Week 7 is called "The Future is Unwritten" because nobody knows how AI will reshape software development, but the three options below offer genuinely different visions. After six weeks of learning solver-aided reasoning, you have the technical background to evaluate these arguments on their merits. Your job is to take a position.

Some readings may be behind publisher paywalls. As a UW student, you have free access through the UW Libraries proxy. See the Resources page for setup instructions.

Options (pick one)

Option A: Keles 2025, "Verifiability is the Limit"

The bottleneck for AI-assisted programming is not code generation but verification: the human ability to confirm that generated code matches intent. LLMs excel at UI code because verification is visual, but struggle with backend code where verification requires real reasoning. The skills you learned in CARS are the scarce resource.
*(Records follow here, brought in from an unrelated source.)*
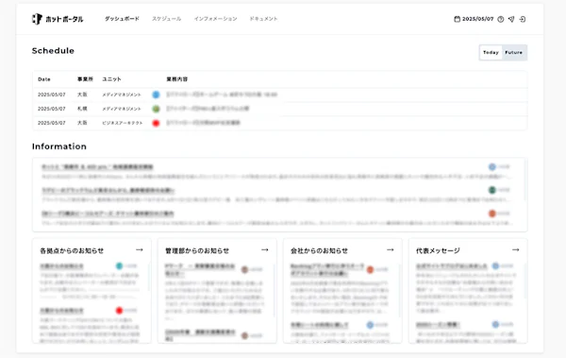The height and width of the screenshot is (358, 566).
Task: Open the first Information headline link
Action: tap(97, 167)
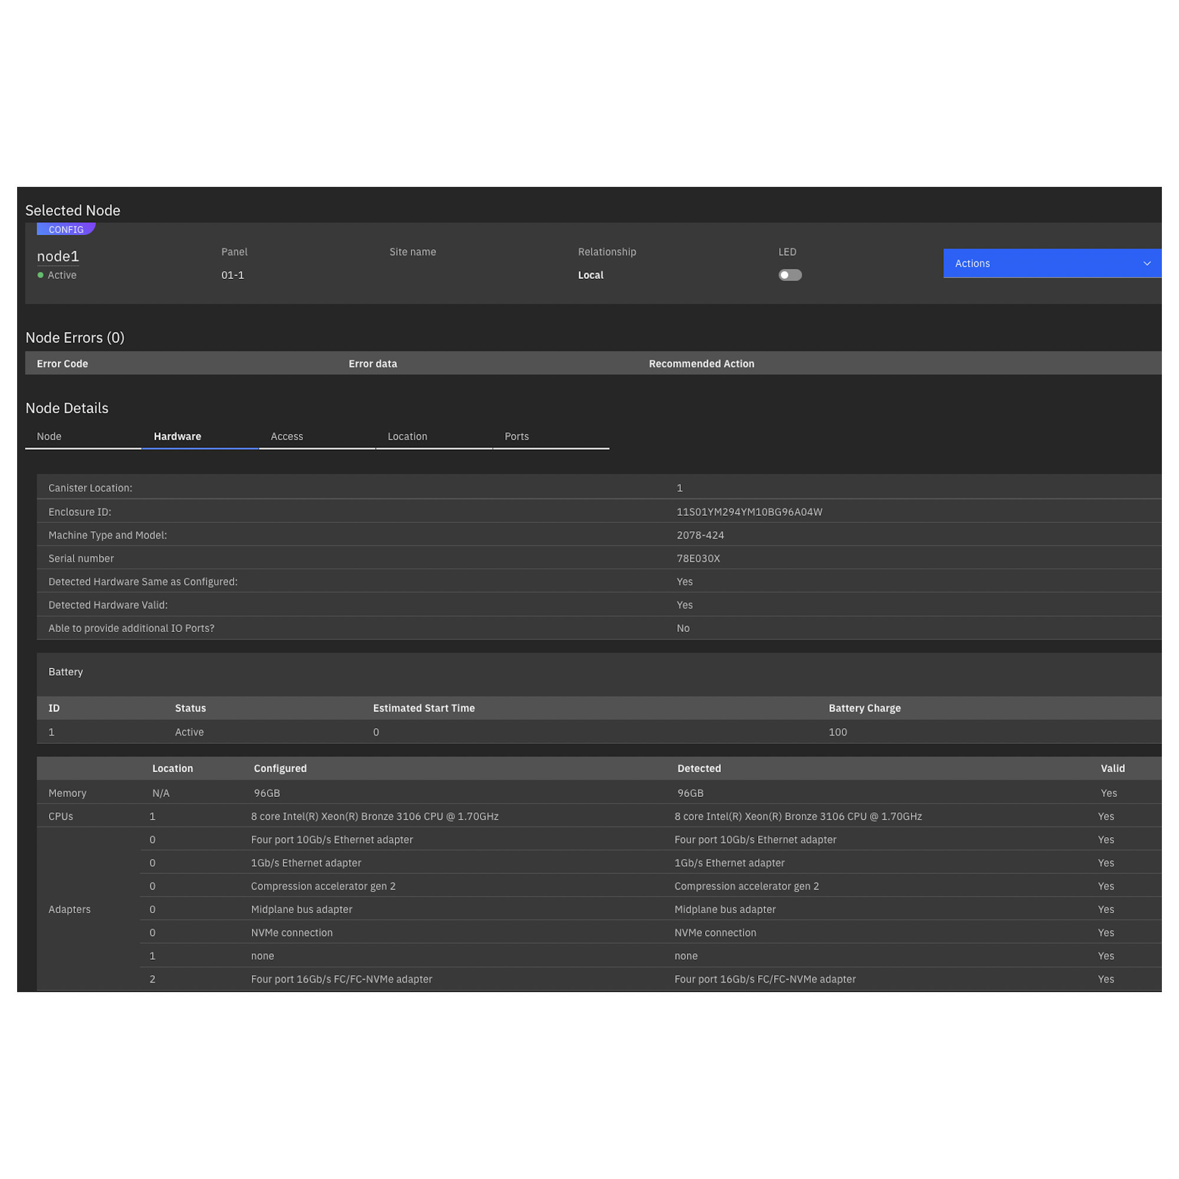The width and height of the screenshot is (1179, 1179).
Task: Select the Hardware tab
Action: pos(178,436)
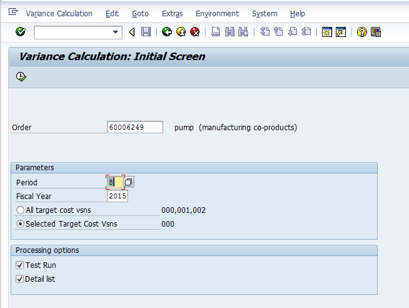Expand the command field dropdown arrow
Image resolution: width=409 pixels, height=308 pixels.
[116, 32]
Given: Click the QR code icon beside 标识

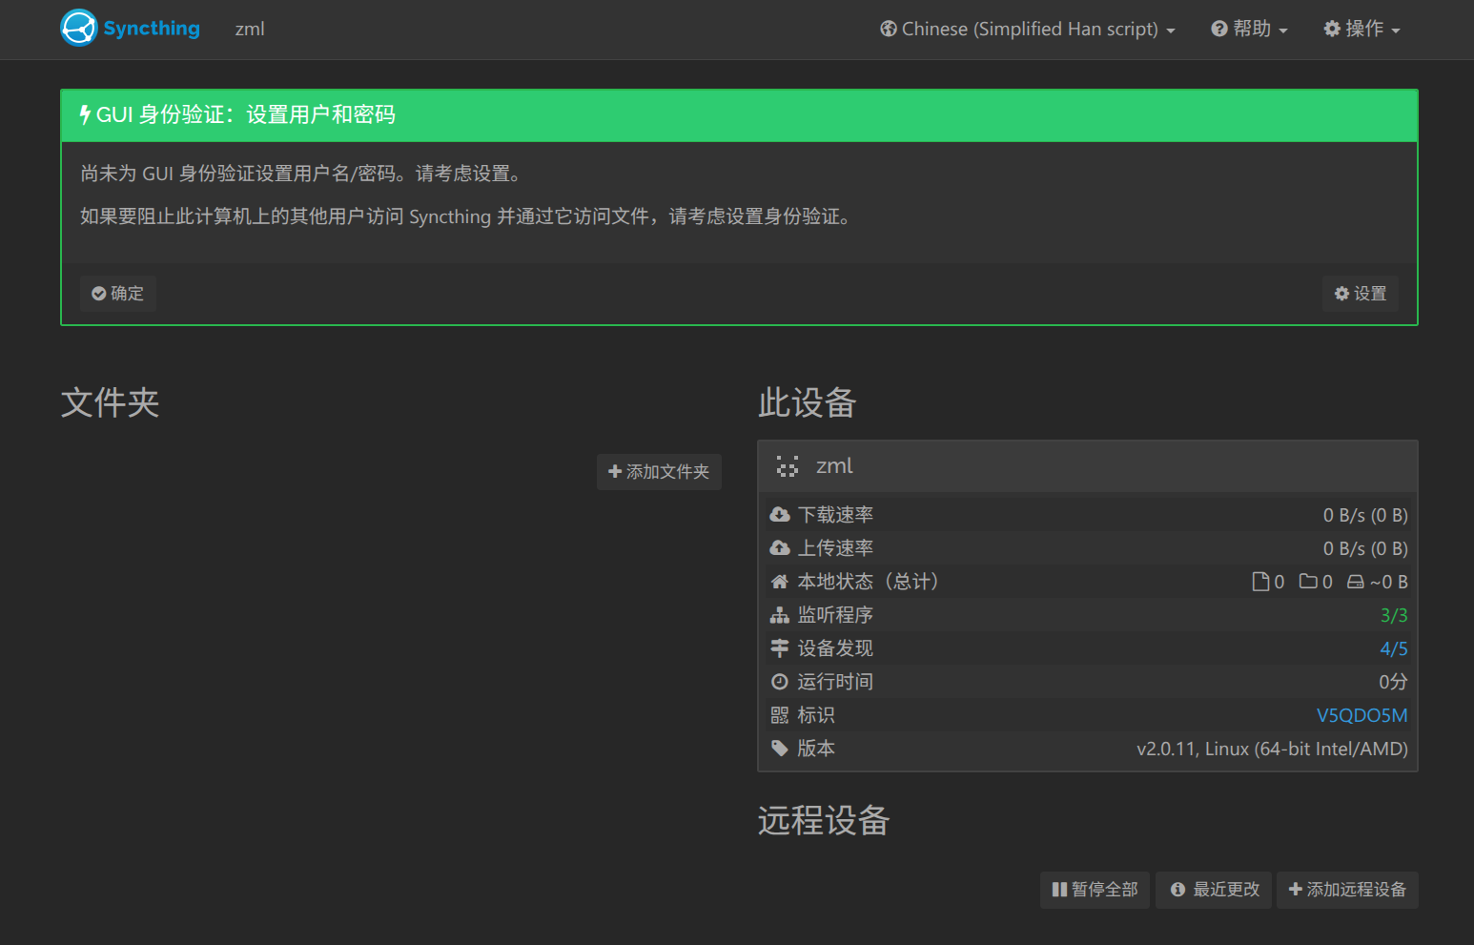Looking at the screenshot, I should (x=780, y=715).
Option B: Ronacher 2026, "The Final Bottleneck"

The creator of Flask argues that AI has inverted the development bottleneck: code generation is fast and cheap, but review, understanding, and accountability remain fundamentally human. Drawing on textile industrialization history, he insists that non-sentient machines cannot carry responsibility.

Option C: Kleppmann 2025, "AI Will Make Formal Verification Go Mainstream"

The author of Designing Data-Intensive Applications predicts that three forces will bring formal verification into the mainstream: AI reduces the cost of writing proofs, AI-generated code makes verification more important, and proof checkers provide reliable feedback for LLMs. He calls this "vericoding" in contrast to "vibecoding."

Reflection

After reading your chosen option, write a short reflection (~500 words) with three components:

  1. Summary and main argument (~5 sentences). What is the author's central claim? What evidence or reasoning do they offer?

  2. What resonated (~5 sentences). What connected to your own experience as a working engineer? What rang true?

  3. What you questioned (~5 sentences). Where did you disagree, find gaps, or want to push back?

Submit via Gradescope by Friday at 5:00 PM. You may submit up to Monday at 8:00 AM with no penalty.

Grading

Each component is worth 10 points on a ternary scale:

Score Meaning
3 Surface-level: restates without engagement
7 Solid engagement with the ideas
10 Connects to your experience or course content

Total: 30 points (individual) + 20 points (group discussion summary, completed in class the following Tuesday).

Enrichment

These are optional readings that go deeper into the themes raised by the three options above. You are not required to read any of them, but if one of the options left you wanting more, start here.

Congdon 2025, "The Coming Need for Formal Specification"

benjamincongdon.me

Written as a direct response to Kleppmann. A Databricks staff engineer agrees that AI will drive FM adoption but argues the bottleneck is specification writing, not proof generation. If Keles says verification is the limit and Kleppmann says proof generation will be automated, Congdon says the spec itself is where humans remain indispensable.

Thompson 2026, "Coding After Coders"

nytimes.com

Vivid reporting from the world all three options describe. Over 70 developers at Google, Amazon, and Microsoft explain how their daily work has changed with AI tools. If Keles theorizes about the verification bottleneck and Ronacher argues for human accountability, Thompson shows you the people already living it.

Ye et al. 2025, "Verina: Benchmarking Verifiable Code Generation"

arxiv.org

The hard data behind the predictions. The best current LLM achieves 72.6% on code generation but only 4.9% on proof generation. Verification is indeed the bottleneck, as Keles argues. If Kleppmann predicts AI will democratize FM, Verina shows how far there is to go.

Mugnier et al. 2025, "On the Impact of Formal Verification on Software Development"

doi.org

What it actually feels like to use formal verification tools today. Interviews with 14 experienced Dafny users reveal "fearless optimization" as the biggest payoff and "soul crushing" proof brittleness as the biggest cost. Ground truth for evaluating whether Kleppmann's prediction of mainstream adoption is realistic.

Lamport 2006, "The Future of Computing: Logic or Biology"

lamport.azurewebsites.net

A Turing Award winner framed the logic-vs-biology choice 20 years before Keles and Kleppmann. Should software be treated as a logical artifact amenable to proof, or as an emergent biological system? In the AI era, does the logical approach finally win, or does the biological metaphor describe what LLMs actually do?